What you have to do —
Give back the entries below verbatim.

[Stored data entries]

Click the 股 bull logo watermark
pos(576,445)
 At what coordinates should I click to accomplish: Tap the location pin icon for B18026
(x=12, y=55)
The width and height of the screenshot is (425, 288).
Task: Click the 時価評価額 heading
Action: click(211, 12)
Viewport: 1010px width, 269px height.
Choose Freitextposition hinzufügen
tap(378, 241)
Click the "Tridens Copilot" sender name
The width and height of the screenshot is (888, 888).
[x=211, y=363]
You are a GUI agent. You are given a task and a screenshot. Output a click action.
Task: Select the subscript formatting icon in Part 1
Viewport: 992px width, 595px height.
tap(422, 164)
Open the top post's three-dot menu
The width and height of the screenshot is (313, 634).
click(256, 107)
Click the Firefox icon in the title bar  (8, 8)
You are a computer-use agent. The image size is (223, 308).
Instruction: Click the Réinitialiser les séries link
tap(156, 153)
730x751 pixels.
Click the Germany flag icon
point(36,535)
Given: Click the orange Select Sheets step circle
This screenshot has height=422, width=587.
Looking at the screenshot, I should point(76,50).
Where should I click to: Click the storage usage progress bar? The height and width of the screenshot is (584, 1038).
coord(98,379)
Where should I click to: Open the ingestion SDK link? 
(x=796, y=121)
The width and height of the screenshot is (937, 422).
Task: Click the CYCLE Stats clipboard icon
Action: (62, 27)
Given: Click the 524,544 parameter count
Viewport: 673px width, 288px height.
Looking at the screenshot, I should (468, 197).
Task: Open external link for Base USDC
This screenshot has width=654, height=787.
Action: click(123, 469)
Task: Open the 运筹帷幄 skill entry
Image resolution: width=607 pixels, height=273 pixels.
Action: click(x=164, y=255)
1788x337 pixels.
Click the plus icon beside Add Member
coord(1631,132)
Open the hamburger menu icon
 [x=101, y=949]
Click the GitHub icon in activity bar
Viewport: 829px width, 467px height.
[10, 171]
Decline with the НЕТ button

Task result —
Click the 股 bull logo watermark
pos(576,445)
 At what coordinates should I click to accomplish: Tap the location pin icon for B18026
(x=12, y=55)
The width and height of the screenshot is (425, 288).
Task: Click the 時価評価額 heading
Action: click(211, 12)
Viewport: 1010px width, 269px height.
Choose Freitextposition hinzufügen
tap(378, 241)
Click the "Tridens Copilot" sender name
The width and height of the screenshot is (888, 888).
[x=211, y=363]
You are a GUI agent. You are given a task and a screenshot. Output a click action.
Task: Select the subscript formatting icon in Part 1
Viewport: 992px width, 595px height.
tap(422, 164)
Open the top post's three-dot menu
The width and height of the screenshot is (313, 634).
click(256, 107)
Click the Firefox icon in the title bar  (8, 8)
You are a computer-use agent. The image size is (223, 308).
Instruction: Click the Réinitialiser les séries link
tap(156, 153)
730x751 pixels.
Click the Germany flag icon
point(36,535)
Given: Click the orange Select Sheets step circle
This screenshot has height=422, width=587.
Looking at the screenshot, I should point(76,50).
Where should I click to: Click the storage usage progress bar? The height and width of the screenshot is (584, 1038).
coord(98,379)
Where should I click to: Open the ingestion SDK link? 
(x=796, y=121)
The width and height of the screenshot is (937, 422).
Task: Click the CYCLE Stats clipboard icon
Action: (62, 27)
Given: Click the 524,544 parameter count
Viewport: 673px width, 288px height.
Looking at the screenshot, I should (468, 197).
Task: Open external link for Base USDC
This screenshot has width=654, height=787.
Action: click(123, 469)
Task: Open the 运筹帷幄 skill entry
Image resolution: width=607 pixels, height=273 pixels.
Action: click(x=164, y=255)
1788x337 pixels.
Click the plus icon beside Add Member
coord(1631,132)
Open the hamburger menu icon
 [x=101, y=949]
Click the GitHub icon in activity bar
Viewport: 829px width, 467px height.
[10, 171]
Decline with the НЕТ button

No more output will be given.